GStreamer is a framework of audio and video plugins that can be connected to process audio and video content, such as creating, converting, transcoding, and publishing media content.
The GStreamer docker images are compiled with the following plugin set:
Plugin | Version | Plugin | Version |
---|---|---|---|
gst-plugin-bas |
1.16.0 | gst-plugin-good |
1.16.0 |
gst-plugin-bad |
1.16.0 | gst-plugin-ugly |
1.16.0 |
gst-plugin-vaapi |
1.16.0 | gst-plugin-libav |
1.16.0 |
gst-video-analytics |
0.6.1 | SVT-HEVC encoder |
v1.4.2 |
SVT-AV1 encoder |
v0.7.5 | SVT-VP9 encoder |
d18b4a |
The plugins shm
and mxf
from gst-plugin-bad
is disabled as they do not meet security coding guidelines. Please file an issue if you need these plugin features in your project.

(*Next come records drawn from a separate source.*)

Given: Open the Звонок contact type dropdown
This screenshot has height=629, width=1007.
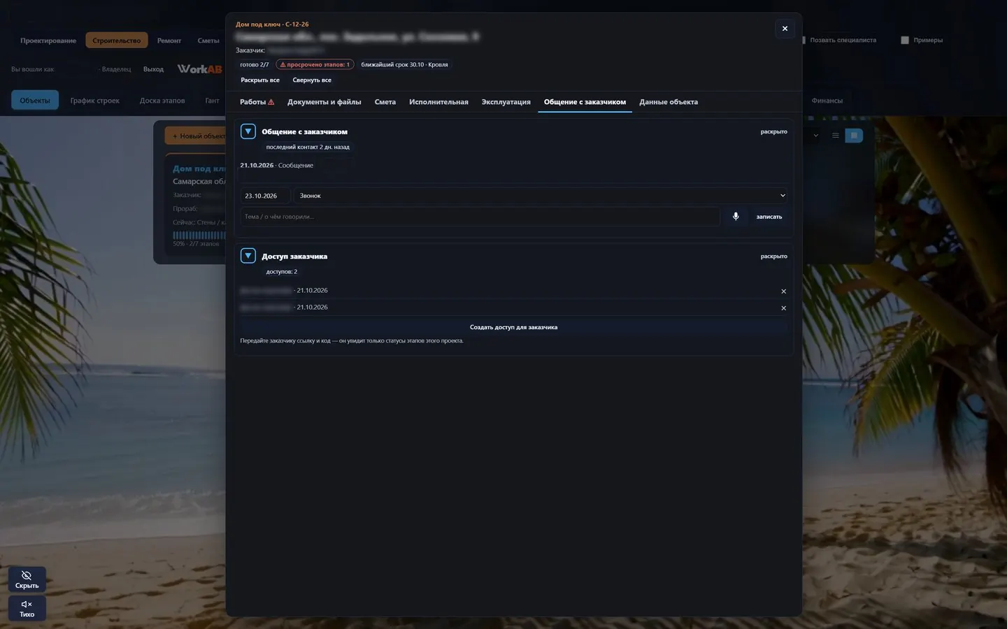Looking at the screenshot, I should pos(541,196).
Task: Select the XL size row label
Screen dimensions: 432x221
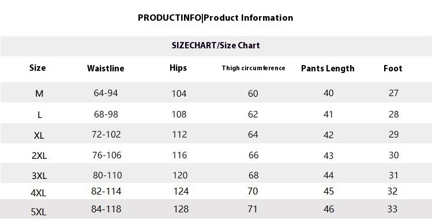Action: pyautogui.click(x=39, y=135)
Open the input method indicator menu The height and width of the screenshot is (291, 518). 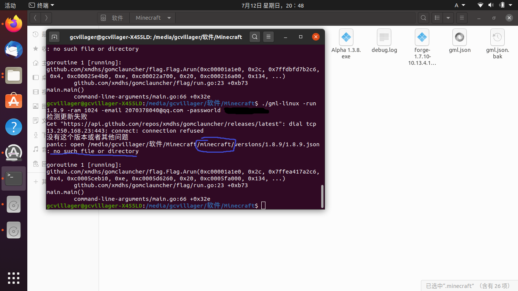pos(459,5)
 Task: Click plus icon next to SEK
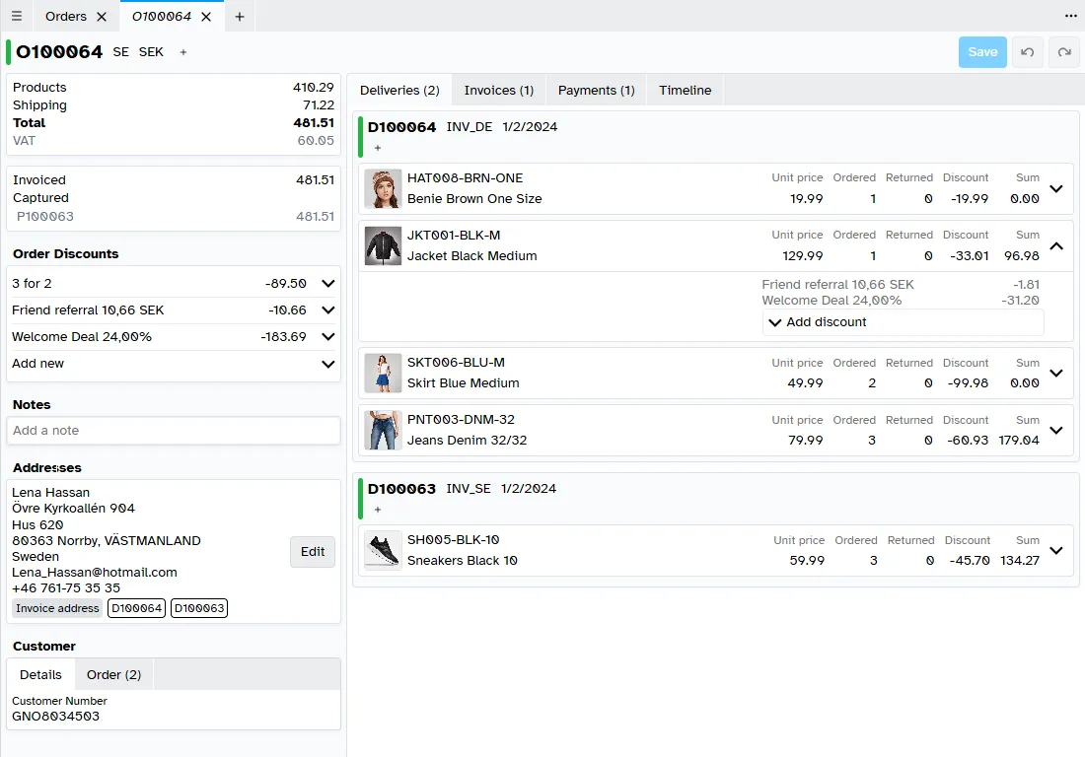pyautogui.click(x=182, y=52)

In GPU images, the GStreamer docker images are accelerated through VAAPI
. Note that gst-plugin-vaapi
requires special setup for X11 authentication. Please see each platform README for setup details.
- Transcode raw yuv420 content to mp4:
gst-launch-1.0 -v filesrc location=test.yuv ! videoparse format=i420 width=320 height=240 framerate=30 ! x264enc ! mpegtsmux ! filesink location=test.ts
- Encoding with
VAAPI
:
gst-launch-1.0 -v filesrc location=test.yuv ! videoparse format=i420 width=320 height=240 framerate=30 ! vaapih264enc ! mpegtsmux ! filesink location=test.ts
- Encoding with SVT encoders:
gst-launch-1.0 -v videotestsrc ! video/x-raw ! svthevcenc! mpegtsmux ! filesink location=hevc.ts
gst-launch-1.0 -v videotestsrc ! video/x-raw ! svtav1enc ! webmmux ! filesink location=av1.mkv
gst-launch-1.0 -v videotestsrc ! video/x-raw ! svtvp9enc ! webmmux ! filesink location=vp9.mkv
- Use the Intel® OpenVINO™ inference engine to detect items in a scene:
gst-launch-1.0 -v filesrc location=test.ts ! decodebin ! video/x-raw ! videoconvert ! \
gvadetect model=<path to xml of model optimized through DLDT's model optimizer> ! queue ! \
gvawatermark ! videoconvert ! fakesink
- Use the Intel OpenVINO inference engine to classify items in a scene:
gst-launch-1.0 -v filesrc location=test.ts ! decodebin ! video/x-raw ! videoconvert ! \
gvadetect model=<full path to xml of model optimized through DLDT's model optimizer> ! queue ! \
gvaclassify model=<full path to xml of model optimized through DLDT's model optimizer> object-class=vehicle ! queue ! \
gvawatermark ! videoconvert ! fakesink